Regulation of rDNA silencing via PAPAS

SP28

SP28 Stress- and growth-dependent regulation of epigenetic rRNA gene silencing by lncRNA PAPAS ​​

SP28

SP28

Picture: Hugo Costa

Project leader: Holger Bierhoff
Doctoral candidate: Hugo Costa

The nucleolus is the most prominent body in the cell nucleus. It contains ribosomal RNA genes (rDNA) and is responsible for ribosome production. Ribosome biogenesis starts with the transcription of rDNA into a long precursor rRNA (pre-rRNA) by RNA polymerase I (Pol I). This is a highly energy demanding process and therefore tightly regulated in response to cell growth and stress conditions.

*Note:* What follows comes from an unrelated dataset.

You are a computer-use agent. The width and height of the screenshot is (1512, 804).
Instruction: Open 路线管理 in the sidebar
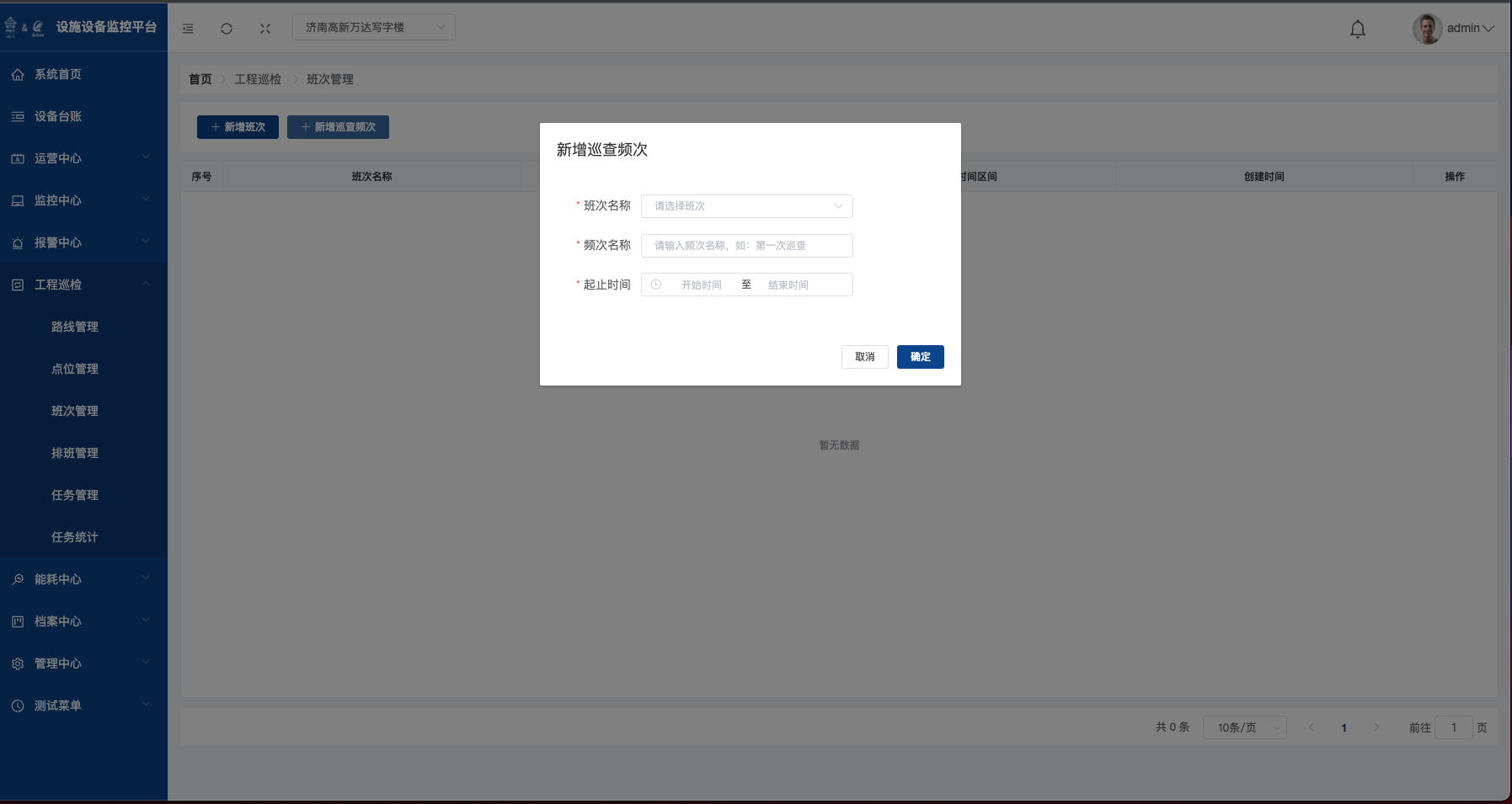75,327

In proliferating cells, pre-rRNA is heavily transcribed by Pol I. Under adverse conditions like growth factor deprivation, Pol I transcription is shut down and additional epigenetic mechanisms consolidate rDNA repression. Previous work showed that an essential component of this epigenetic regulation is the long non-coding RNA PAPAS (Promoter And Pre-rRNA AntiSense). Upon growth-factor deprivation, PAPAS is upregulated and recruits the histone methyltransferase Suv4-20h2 to the rDNA promoter to mediate histone H4 trimethylation at lysine 20 (H4K20me3). This histone mark leads to a condensed, transcription-refractory chromatin state. PAPAS-mediated epigenetic silencing is also induced upon different stress conditions and terminal cell differentiation.

Surprisingly, PAPAS is an rDNA antisense transcript synthesized by RNA polymerase II (Pol II). Given that it is still unknown how Pol II is recruited to rDNA, the main goal of our project is to unravel the underlying targeting mechanism. To this end, we will use the CRISPR technology to purify the PAPAS promoter at the 3´end of the pre-rRNA coding region. Co-purified Pol II transcription factors and coactivators will be identified by mass spectrometry. As a complimentary approach, we will tag and isolate rDNA-bound Pol II coactivators by proximity labeling. To gain further insights into the growth- and stress-dependent regulation of rDNA antisense transcription, we will monitor epigenetic changes at PAPAS promoter. Together, we will provide a detailed understanding of how Pol II can usurp rDNA to synthesize PAPAS and shut down Pol I transcription.